Memories of Peter Curry & Cross Country
By Geoff Tudor, Cross Country Captain, Oxford University, 1947
In the summer of 1947 I was chosen as Oxford’s cross-country Captain for the coming season and Peter was my No 1 supporter and a very close friend. In 1946 we had been narrowly beaten by Cambridge for the second year running – though Peter came 1st and I came 3rd. We were determined to change this by enhancing the profile of the sport at Oxford by a series of measures:-
1: Developing inter-college races to enlarge the ‘field’ from which the team would be chosen
2: Launching a second team ‘Oxford Tortoises’ with its own sweater badge
3: Start of term trial races in which 60 took part – a big improvement on the handful who started out on training in 1945 and 1946
4: Finding a new course to replace the flat and rather dull course along the Cherwell which started from a college playing field with few facilities. The new course started and finished from the OUAC track so had better changing and catering facilities. The course started and finished along the Thames (Isis) tow-path, but included in the middle a fairly stiff and hilly stretch of farmland. This provided an additional challenge/hazard in the form of a post-war squatter settlement of caravans, shacks etc not far removed from the shanty towns depicted on TV today. Ribald remarks from kids were reinforced by stray dogs which tended to join in the chase, and more than one runner staggered to the finish holding ripped shorts in place with one hand and needing treatment for bites. (Strong incentive to be near the front and pass before the dogs had woken up!)
Early results were promising:
8 Nov. a win against a strong Blackheath team. Curry came 1st, ahead of Olympic runner Sidney Wooderson
15 Nov: 28-50 win against Finchley Harriers – I came 1= with Curry
6 Dec.: 17-38 win against Cambridge. Curry and 3 others came equal first – which incidentally secured promotion of Cross Country to a Full Blue sport. (Sadly I was below par having just taken my History Finals and could only make 7: should have been a clean sweep!)

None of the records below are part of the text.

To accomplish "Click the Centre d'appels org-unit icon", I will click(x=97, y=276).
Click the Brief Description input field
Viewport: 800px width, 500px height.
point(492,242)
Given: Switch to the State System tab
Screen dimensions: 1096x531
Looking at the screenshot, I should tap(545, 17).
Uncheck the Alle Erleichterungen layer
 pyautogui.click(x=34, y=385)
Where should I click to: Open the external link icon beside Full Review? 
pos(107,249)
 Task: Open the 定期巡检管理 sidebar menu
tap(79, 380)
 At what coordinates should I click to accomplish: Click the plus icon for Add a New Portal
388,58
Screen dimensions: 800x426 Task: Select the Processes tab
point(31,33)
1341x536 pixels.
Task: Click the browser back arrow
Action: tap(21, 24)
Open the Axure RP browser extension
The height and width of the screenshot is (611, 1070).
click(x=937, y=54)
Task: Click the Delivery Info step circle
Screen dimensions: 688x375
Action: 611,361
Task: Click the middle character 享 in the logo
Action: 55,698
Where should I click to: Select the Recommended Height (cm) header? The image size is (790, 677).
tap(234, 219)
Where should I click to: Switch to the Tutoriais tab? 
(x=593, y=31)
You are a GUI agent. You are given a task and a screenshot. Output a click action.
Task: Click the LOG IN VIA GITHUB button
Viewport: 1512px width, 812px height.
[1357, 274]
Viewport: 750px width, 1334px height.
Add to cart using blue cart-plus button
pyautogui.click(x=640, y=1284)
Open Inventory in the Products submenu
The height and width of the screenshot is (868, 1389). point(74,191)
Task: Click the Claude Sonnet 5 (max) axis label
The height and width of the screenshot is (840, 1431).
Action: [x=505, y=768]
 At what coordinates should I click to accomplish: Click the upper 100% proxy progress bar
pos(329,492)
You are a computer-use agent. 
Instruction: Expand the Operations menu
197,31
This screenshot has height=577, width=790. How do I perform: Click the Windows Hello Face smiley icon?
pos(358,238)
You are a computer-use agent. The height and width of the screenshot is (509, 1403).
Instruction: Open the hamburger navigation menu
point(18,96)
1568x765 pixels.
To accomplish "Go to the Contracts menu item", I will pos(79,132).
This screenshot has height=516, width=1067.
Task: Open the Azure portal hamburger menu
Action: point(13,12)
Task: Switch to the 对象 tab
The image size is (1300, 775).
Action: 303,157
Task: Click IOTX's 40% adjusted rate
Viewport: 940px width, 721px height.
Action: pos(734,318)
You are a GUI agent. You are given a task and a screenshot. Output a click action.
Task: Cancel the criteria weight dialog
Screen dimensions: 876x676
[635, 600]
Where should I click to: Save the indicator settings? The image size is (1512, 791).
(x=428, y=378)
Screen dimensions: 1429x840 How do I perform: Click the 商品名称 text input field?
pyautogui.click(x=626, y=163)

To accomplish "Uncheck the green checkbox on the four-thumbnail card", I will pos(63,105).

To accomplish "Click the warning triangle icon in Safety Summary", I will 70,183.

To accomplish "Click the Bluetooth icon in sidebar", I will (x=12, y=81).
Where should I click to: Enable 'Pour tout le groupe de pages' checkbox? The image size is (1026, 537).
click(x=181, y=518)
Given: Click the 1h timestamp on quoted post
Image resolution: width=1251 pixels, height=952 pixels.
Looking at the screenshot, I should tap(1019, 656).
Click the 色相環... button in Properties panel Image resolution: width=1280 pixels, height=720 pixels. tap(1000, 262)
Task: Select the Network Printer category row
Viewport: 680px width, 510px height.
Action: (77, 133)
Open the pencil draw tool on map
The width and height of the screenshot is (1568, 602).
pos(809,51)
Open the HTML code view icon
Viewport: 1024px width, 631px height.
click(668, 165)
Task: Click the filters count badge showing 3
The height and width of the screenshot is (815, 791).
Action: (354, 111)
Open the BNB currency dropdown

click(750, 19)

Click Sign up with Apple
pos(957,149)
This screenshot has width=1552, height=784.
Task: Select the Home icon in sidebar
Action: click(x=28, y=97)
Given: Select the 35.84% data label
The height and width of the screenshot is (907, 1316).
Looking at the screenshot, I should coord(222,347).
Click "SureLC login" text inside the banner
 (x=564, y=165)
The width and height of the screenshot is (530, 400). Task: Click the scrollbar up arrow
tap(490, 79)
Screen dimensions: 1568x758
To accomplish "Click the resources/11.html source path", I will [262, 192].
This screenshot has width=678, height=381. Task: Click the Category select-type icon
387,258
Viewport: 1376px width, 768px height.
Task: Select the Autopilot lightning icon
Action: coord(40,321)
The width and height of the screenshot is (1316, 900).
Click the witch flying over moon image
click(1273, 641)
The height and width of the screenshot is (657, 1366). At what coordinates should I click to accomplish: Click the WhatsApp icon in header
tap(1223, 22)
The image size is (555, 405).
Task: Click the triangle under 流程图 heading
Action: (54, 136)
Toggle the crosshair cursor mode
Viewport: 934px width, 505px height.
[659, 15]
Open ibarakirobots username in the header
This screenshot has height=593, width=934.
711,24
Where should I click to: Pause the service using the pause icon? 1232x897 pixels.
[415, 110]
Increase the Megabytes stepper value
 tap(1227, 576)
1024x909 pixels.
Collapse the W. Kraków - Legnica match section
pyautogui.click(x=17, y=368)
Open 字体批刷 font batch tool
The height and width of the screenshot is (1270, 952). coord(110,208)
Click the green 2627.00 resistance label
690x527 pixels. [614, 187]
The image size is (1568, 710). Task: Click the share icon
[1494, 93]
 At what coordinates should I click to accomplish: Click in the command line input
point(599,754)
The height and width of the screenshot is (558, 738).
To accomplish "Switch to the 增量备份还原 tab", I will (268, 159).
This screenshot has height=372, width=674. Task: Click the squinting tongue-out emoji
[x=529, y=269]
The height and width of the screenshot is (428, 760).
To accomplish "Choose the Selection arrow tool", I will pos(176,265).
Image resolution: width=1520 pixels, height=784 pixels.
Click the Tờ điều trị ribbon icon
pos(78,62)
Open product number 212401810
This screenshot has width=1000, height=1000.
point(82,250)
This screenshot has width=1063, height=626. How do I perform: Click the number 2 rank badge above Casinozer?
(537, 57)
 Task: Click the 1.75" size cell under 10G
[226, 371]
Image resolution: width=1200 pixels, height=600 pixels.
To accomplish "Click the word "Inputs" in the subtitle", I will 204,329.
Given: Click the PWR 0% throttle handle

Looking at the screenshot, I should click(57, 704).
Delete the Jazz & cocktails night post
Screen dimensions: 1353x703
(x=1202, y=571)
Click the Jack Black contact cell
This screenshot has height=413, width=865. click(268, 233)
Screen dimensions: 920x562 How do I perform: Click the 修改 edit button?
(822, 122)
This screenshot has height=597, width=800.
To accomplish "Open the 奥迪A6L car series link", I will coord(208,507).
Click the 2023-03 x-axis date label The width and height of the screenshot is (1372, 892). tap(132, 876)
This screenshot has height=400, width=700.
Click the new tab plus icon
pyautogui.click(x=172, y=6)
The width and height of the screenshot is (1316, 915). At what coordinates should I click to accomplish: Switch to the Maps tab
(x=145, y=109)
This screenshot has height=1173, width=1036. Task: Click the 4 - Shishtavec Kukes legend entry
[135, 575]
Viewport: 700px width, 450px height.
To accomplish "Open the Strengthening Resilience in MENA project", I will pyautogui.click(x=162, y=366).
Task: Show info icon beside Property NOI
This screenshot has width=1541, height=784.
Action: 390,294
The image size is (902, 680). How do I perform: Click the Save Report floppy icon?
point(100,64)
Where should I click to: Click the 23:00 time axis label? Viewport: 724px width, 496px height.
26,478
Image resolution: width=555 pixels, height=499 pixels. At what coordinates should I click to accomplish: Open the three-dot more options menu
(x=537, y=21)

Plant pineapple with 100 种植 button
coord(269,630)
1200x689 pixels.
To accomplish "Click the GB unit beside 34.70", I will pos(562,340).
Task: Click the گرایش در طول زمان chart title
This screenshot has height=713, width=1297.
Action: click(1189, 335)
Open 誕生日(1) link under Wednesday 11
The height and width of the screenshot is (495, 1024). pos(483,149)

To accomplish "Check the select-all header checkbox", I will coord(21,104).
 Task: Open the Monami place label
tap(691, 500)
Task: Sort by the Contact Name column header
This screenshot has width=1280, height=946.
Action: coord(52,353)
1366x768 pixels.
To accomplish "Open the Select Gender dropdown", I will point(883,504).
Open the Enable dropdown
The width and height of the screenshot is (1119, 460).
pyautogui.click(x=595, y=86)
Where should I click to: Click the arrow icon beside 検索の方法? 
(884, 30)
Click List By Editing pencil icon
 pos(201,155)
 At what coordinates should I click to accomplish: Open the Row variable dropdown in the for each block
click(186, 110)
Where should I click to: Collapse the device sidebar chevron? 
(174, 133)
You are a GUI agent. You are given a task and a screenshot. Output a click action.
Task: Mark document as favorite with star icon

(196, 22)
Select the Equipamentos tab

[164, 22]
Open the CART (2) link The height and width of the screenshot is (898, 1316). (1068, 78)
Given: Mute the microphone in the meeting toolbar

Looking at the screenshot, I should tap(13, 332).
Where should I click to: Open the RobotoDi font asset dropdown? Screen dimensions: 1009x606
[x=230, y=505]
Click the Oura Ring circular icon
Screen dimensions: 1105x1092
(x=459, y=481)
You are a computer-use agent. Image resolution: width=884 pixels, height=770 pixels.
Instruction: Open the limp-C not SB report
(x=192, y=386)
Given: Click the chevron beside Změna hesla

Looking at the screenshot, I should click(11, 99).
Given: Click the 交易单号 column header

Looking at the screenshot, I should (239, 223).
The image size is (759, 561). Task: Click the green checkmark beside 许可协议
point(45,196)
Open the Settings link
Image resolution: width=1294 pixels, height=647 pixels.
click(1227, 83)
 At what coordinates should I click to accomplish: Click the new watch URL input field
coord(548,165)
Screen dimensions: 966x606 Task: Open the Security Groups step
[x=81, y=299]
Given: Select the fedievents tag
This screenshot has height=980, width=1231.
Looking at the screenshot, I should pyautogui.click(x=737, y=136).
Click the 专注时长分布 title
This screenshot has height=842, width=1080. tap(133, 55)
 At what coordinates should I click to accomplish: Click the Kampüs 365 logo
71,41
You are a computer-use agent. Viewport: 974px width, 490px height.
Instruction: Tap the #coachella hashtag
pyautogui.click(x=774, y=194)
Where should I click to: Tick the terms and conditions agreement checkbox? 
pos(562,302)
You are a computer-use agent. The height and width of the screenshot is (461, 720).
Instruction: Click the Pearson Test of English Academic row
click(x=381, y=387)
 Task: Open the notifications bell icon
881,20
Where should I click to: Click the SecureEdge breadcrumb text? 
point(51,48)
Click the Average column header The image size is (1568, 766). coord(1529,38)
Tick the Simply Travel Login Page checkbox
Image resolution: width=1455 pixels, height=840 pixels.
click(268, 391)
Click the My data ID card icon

We were a happy bunch and had some entertaining times. One memory is of returning elated from an away win and making for the homeward train. Peter used to be clad in kilt and hooded duffle-coat, and with his slim build and fair complexion his appearance misled a porter. Seeking to separate this apparent young lady from a bunch of rowdies he helpfully held open the door of a ‘Ladies Only’ carriage and did his best to usher ‘her’ in. This went down well with the team, and also when I recounted it at the Thames Hare & Hounds dinner after the Cambridge match.
Peter and I resumed our contacts when both were chosen for the 3,000m Steeplechase in the 1948 Olympics after he came 1st and I came 2nd in the AAA at White City in July. (This was an event that needed several years’ build-up, not a few months, and we didn’t get very far.) Fairly soon afterwards I moved to the West Country where I ran a bit with the Dartmouth Naval College team but not further afield. Sadly I lost touch with Peter at this stage, but still have many happy memories of those days.